Can someone recommend a review article or something?
 A: How's this: http://www.weylmann.com/kaluza.pdf ?
Be careful though, because there are a couple very big errors that the author makes. For example in equation (6) there should not be a factor of 1/2 in front of the second term on the right-hand side. It should just be a factor of one. If you do the Christoffel symbol calculations and expand out the 5D geodesic equation, you'll get the following:
$$\frac{d^2 x^\lambda}{ds^2}+\begin{Bmatrix} \lambda \\ \mu \nu \end{Bmatrix} \frac{dx^\mu}{ds} \frac{dx^\nu}{ds}=-k\left ( \frac{dx^5}{ds} +A_\nu \frac{dx^\nu}{ds} \right )F^\lambda_{~\mu}\frac{dx^\mu}{ds}$$
In fact, the factor 1/2 that the author has in his paper keeps the equation from being gauge-invariant. Similarly, after equation (6) he says:

This expression is now fully covariant, although the $A_\nu F^\lambda_{~\mu}$ term does not have any classical correspondence.

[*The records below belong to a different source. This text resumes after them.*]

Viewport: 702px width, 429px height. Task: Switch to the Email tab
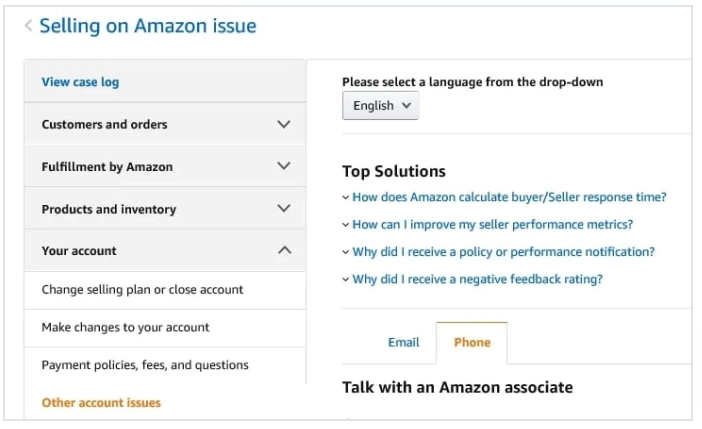[403, 343]
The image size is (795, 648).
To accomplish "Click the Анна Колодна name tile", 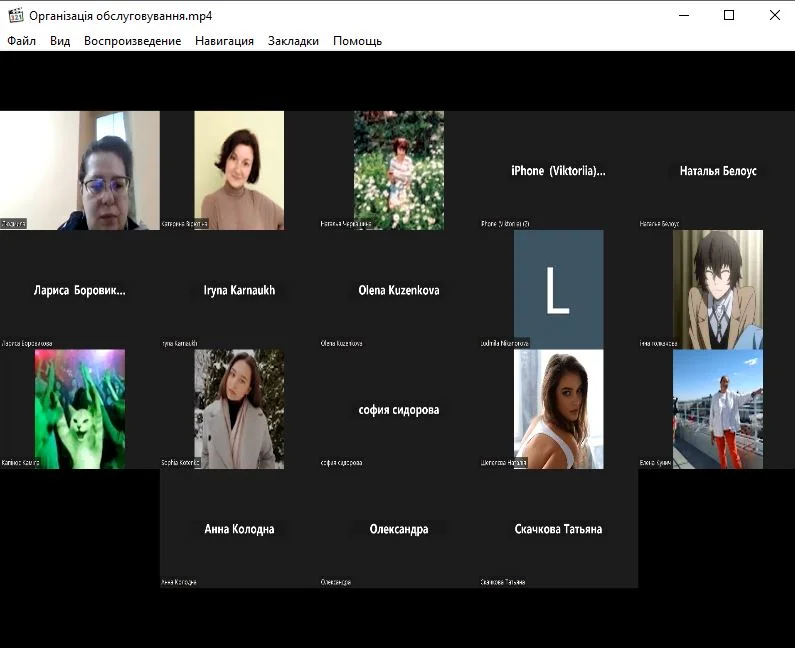I will point(239,529).
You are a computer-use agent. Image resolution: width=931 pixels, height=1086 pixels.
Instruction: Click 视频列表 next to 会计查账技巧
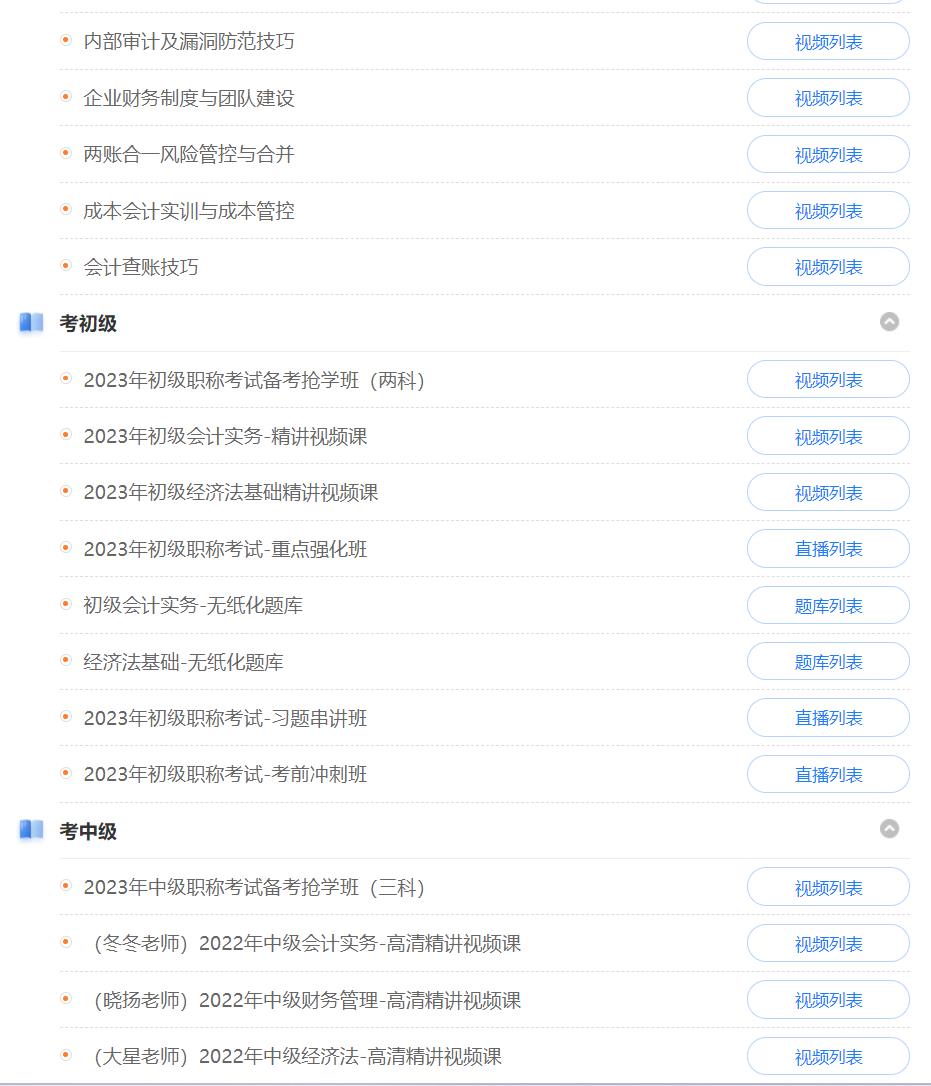click(x=828, y=267)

This is incorrect. It makes no sense to split up the terms, which is why I factored them like you see above. It actually turns out that Noether conserved momentum about the curled-up 5th dimension is:
$$-mk\left ( \frac{dx^5}{ds} +A_\nu \frac{dx^\nu}{ds} \right )$$
So it's a conserved quantity which is gauge-invariant. By comparison with the usual Lorentz Force Law, this conserved momentum is therefore associated with charge.
You should also note that in more modern treatments of KK theory $g_{55}$ isn't restricted to being a constant, and is promoted to a scalar field. Physically this means that the 5th dimension is allowed to have variable size.